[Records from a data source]
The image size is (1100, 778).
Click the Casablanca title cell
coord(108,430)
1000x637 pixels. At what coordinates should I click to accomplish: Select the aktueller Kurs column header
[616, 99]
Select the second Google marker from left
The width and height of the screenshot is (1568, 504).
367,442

TASK STATEMENT: Write the records out again. Each one must match exactly.

PROBLEM SOLUTION:
The image size is (1100, 778).
Click the Casablanca title cell
coord(108,430)
1000x637 pixels. At what coordinates should I click to accomplish: Select the aktueller Kurs column header
[616, 99]
Select the second Google marker from left
The width and height of the screenshot is (1568, 504).
367,442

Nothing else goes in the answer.